*Consulta planteada*.
Responde a estas preguntas sobre el texto del restaurante de Natxo Sellés:
(a) ¿Cómo se llamaba el restaurante cuando Natxo hizo allí sus primeras prácticas voluntarias?
(b) ¿En qué escuela de Barcelona estudió cocina y repostería francesa?
(c) ¿En qué fecha pasó el restaurante a ser suyo?

*Extracto de origen*.

***

Lo mejor de la vida, si me preguntas.

He celebrado muchas cosas en el restaurante de Natxo Sellés: la última comida con mi abuelo fuera de casa -dos años antes de morir y con ron cola incluido-, el vigésimo tercer cumpleaños de mi hermana, reencuentros y noches divertidas con amigos, como la que tuve el otro día. Vivo en Valencia desde hace muchos años y, literalmente, cuando entro en su restaurante en Cocentaina, siento que por un instante he vuelto. Lo mismo le pasó a él: se fue y volvió. Con la ligera diferencia de que él se quedó.

Fue allí mismo, solo que por entonces se llamaba El Laurel, donde Natxo hizo sus primeras prácticas voluntarias, antes siquiera de empezar su primer curso de cocina. Era el verano de sus diecisiete. El Laurel era un restaurante de comida tradicional, sencillo, de esos que nunca fallan porque ofrecen la comida típica del municipio, y además, muy bien ejecutada.

La oferta gastronómica en Natxo Sellés. Foto: Andrea Savall 

Después de ese verano, se mudó a Barcelona a estudiar en la prestigiosa escuela Hofmann. Fueron tres años cocina y repostería francesa, antes de pasar un año haciendo prácticas en Arzak, el restaurante de Juan Mari Arzak, en Gipuzkoa, que cuenta con tres estrellas Michelin y tres soles de la Guía Repsol. La última parada, antes de volver a casa, sería de nuevo en Barcelona, donde pensaba quedarse, trabajando como jefe de carnes y pescados junto a Sergi Arola. en el Hotel Arts. Dos llamadas del antiguo propietario de El Laurel, ofreciéndole quedarse con el restaurante, fueron responsables de su destino. En la primera rechazó la oferta; en la segunda, seis meses después, aceptó. Así fue como volvió a donde todo había empezado, siendo él mismo, pero con herramientas para hacer las cosas de forma distinta.

El 3 de abril de 2007, el restaurante pasó a ser suyo. En sus inicios, siguió con la estela de la cocina tradicional, hasta evolucionar hacia una cocina de producto y, finalmente, consolidarse como cocina de autor.

La comida con amigos

Llevo yendo al restaurante de Natxo Sellés desde que tengo catorce años, y eso me ha permitido vivir su evolución. Pasó de ser un chico tímido, que demostraba el afecto a sus comensales a través de los cuidados -como llevarles el café y preguntarles qué tal habían comido, casi sin mirarte a los ojos-, a recibirte con una gran sonrisa que deja entrever que ya se siente el rey de la pista.

***

*Datos proporcionados*.
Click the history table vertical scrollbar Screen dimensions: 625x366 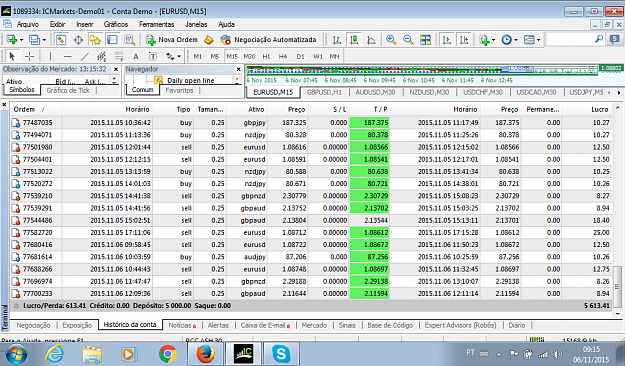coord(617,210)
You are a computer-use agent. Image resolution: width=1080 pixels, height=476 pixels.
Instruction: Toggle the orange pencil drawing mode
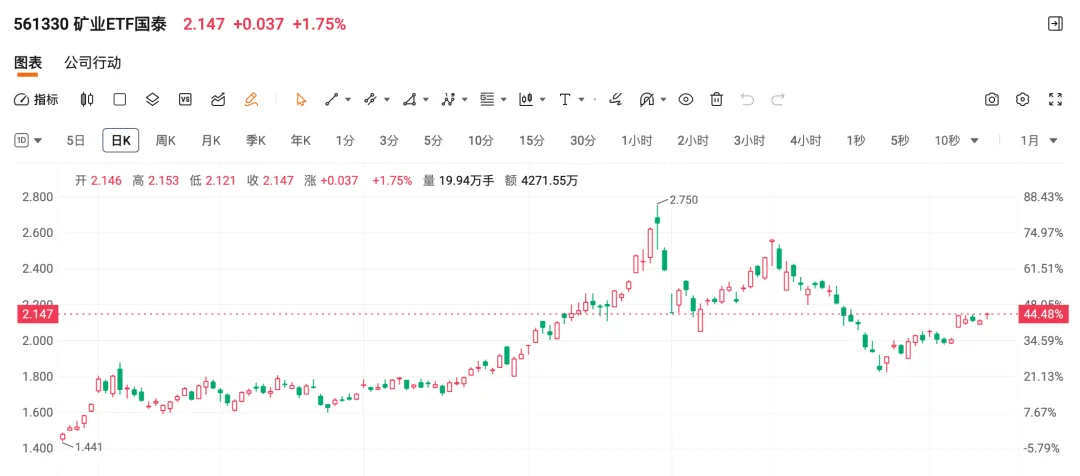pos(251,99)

***

*En respuesta*.
(a) El Laurel.
(b) En la escuela Hofmann.
(c) El 3 de abril de 2007.